=== Stated task ===
Extract every line of the records below that contains the string "screenshot", and copy each such line in full. Case counts when matching.

=== Task material ===
——

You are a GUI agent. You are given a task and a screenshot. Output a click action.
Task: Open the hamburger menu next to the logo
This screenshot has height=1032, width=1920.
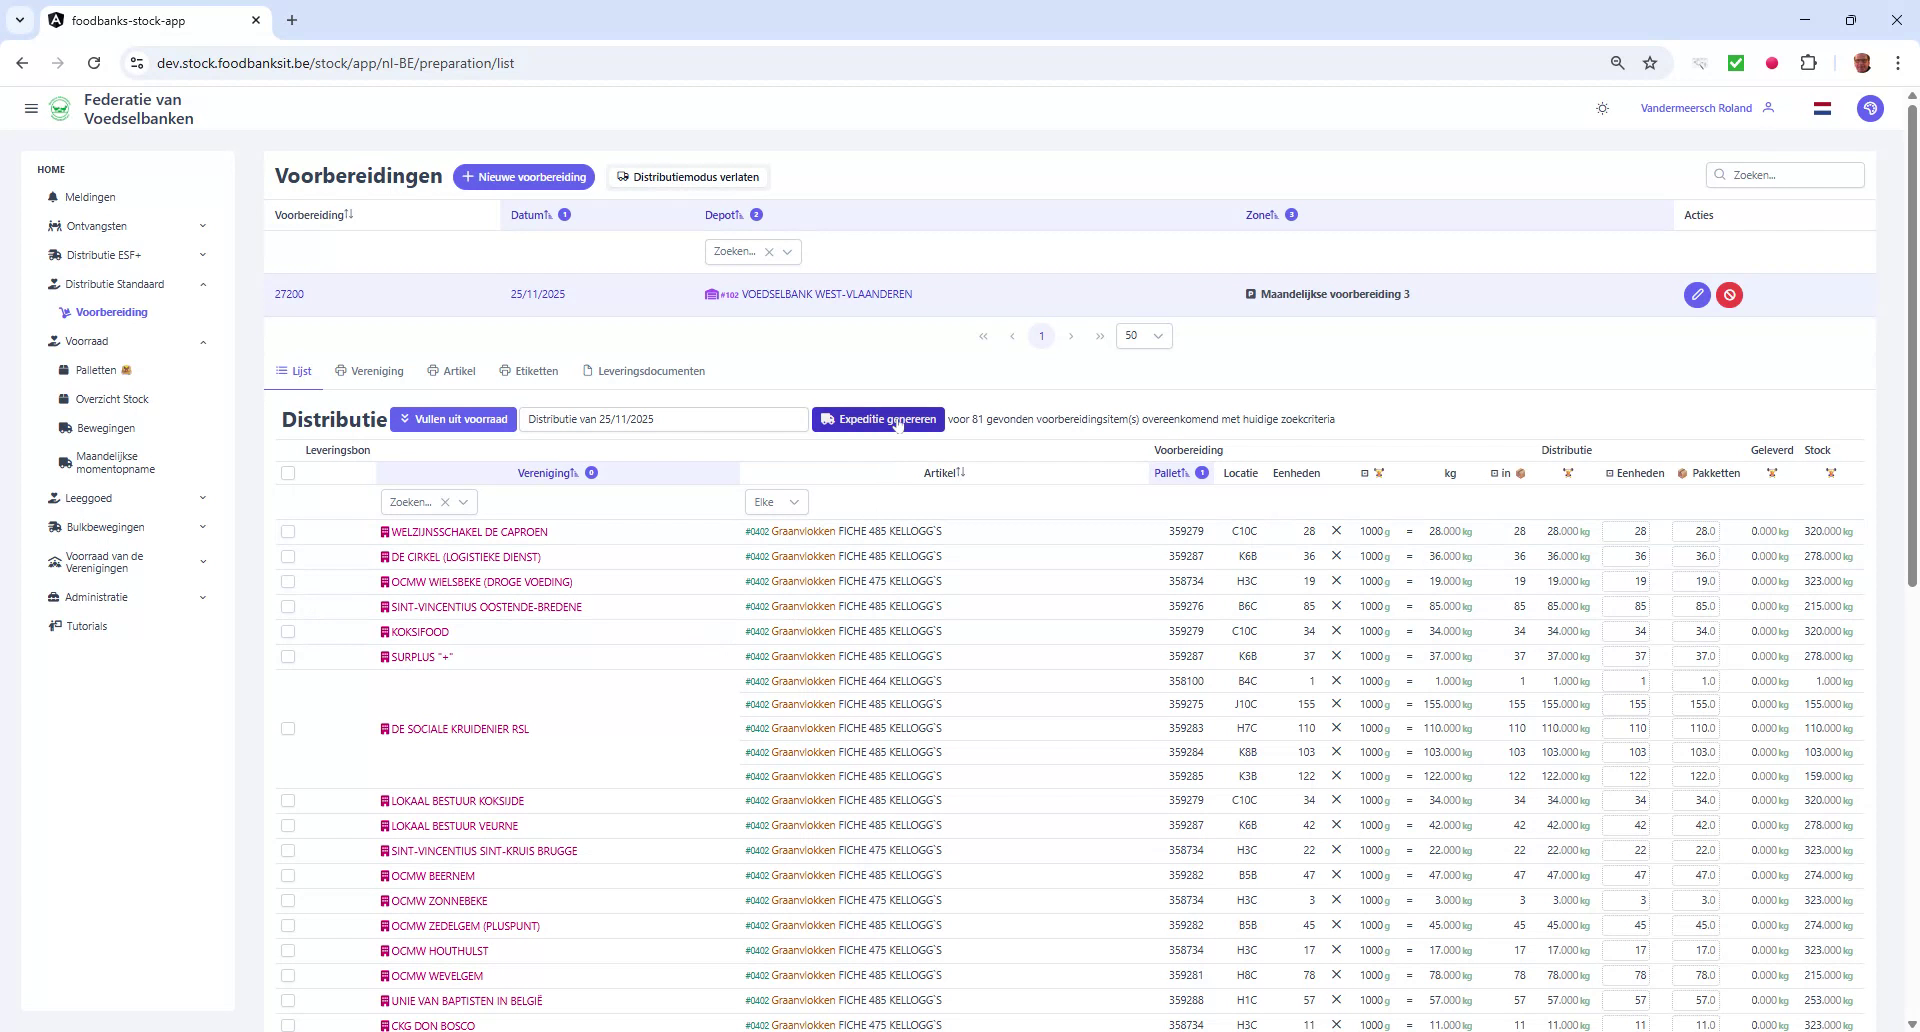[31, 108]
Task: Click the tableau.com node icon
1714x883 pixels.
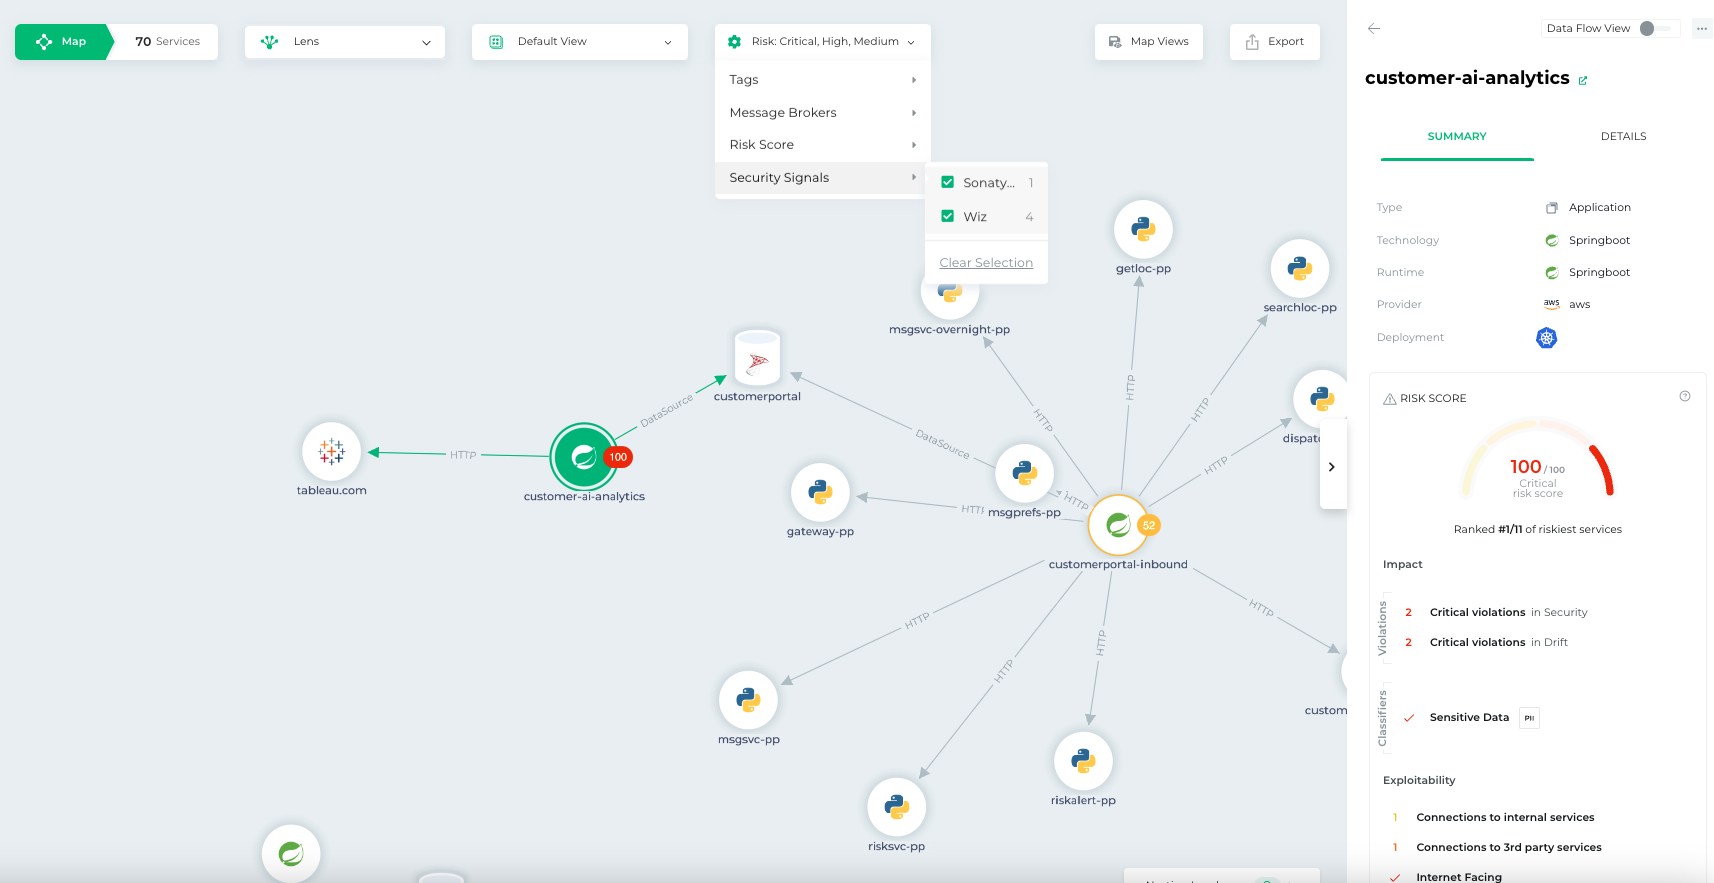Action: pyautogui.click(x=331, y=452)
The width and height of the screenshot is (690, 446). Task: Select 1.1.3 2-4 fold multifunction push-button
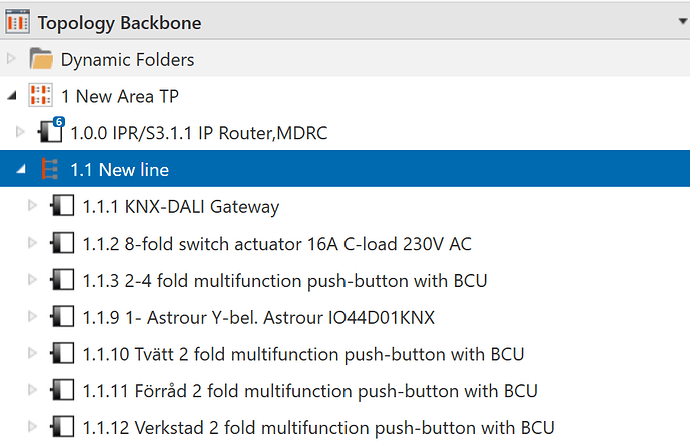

——

=== Exercise output ===
You are a GUI agent. You are given a task and a screenshot. Output a click action.
This screenshot has height=1032, width=1920.
The width and height of the screenshot is (690, 446). Task: Select 1.1.3 2-4 fold multifunction push-button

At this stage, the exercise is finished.